INSTRUCTIONS FOR THE TASK – Please state how many lines of the records below contain the word "computer". Give the number and nothing else.

::::::

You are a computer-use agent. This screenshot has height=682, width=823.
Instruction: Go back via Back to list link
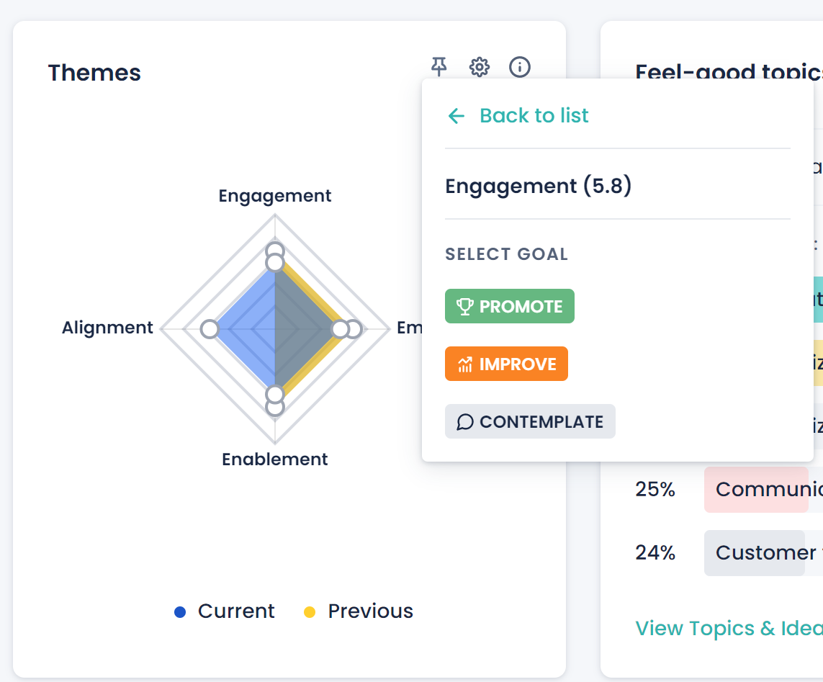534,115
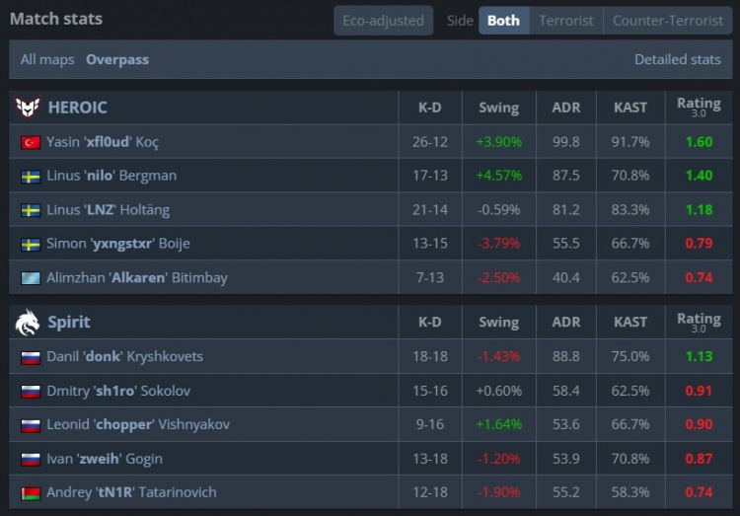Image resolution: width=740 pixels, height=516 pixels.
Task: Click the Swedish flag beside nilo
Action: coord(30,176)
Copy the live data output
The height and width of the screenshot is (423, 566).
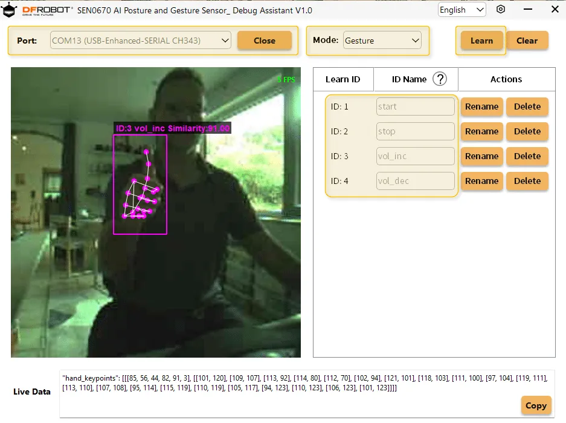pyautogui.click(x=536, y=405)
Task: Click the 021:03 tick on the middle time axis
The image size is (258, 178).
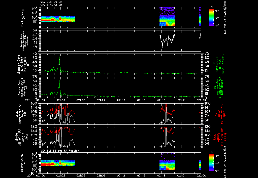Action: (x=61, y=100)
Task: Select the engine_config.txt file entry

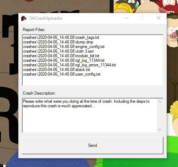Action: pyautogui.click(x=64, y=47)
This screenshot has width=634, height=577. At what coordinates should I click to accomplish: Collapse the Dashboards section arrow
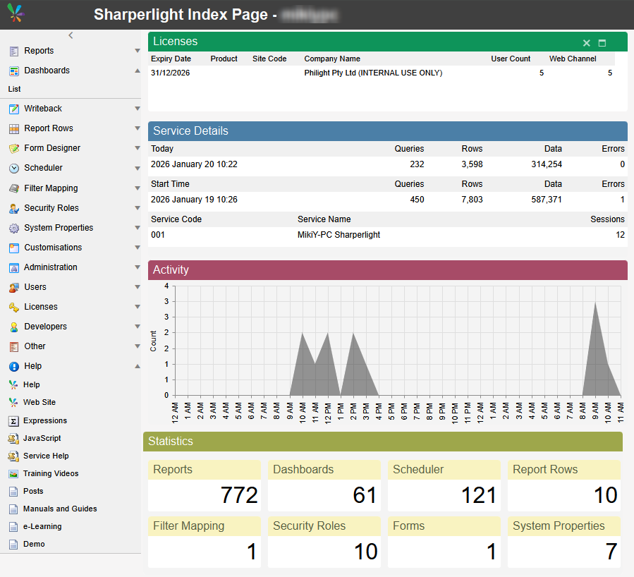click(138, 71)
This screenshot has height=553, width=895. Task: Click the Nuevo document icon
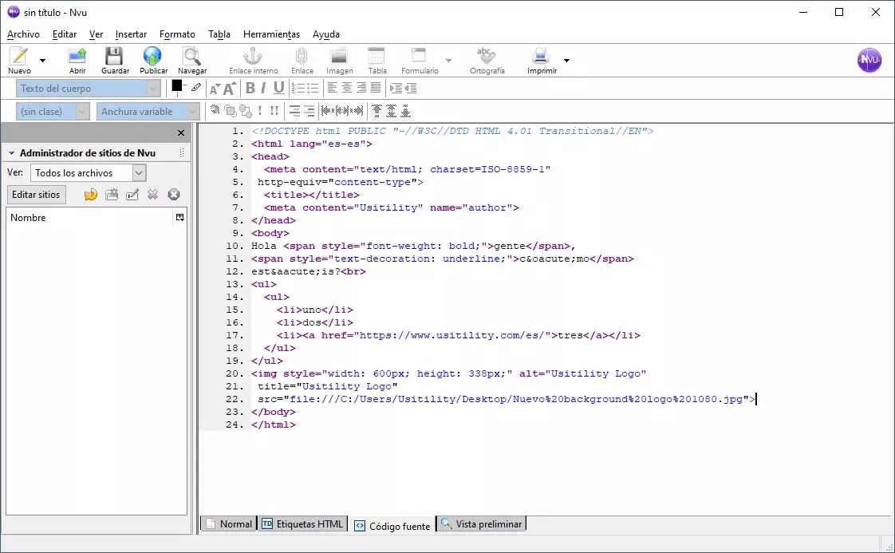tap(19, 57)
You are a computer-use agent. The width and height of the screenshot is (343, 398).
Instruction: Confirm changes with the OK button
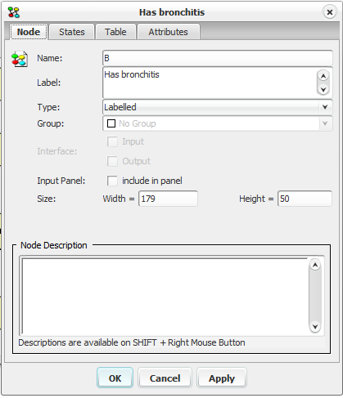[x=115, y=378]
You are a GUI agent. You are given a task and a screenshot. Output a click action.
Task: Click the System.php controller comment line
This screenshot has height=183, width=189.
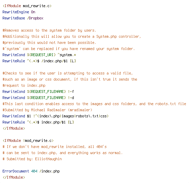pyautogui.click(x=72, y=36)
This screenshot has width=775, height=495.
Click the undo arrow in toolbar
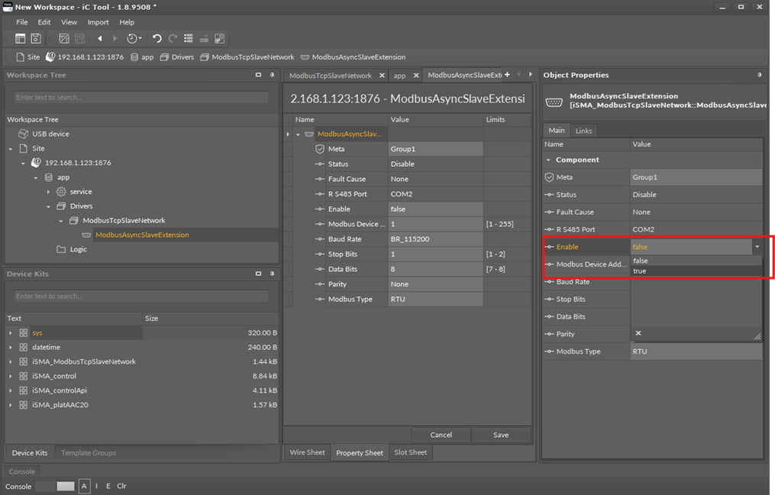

::::::

RESPONSE AREA – 2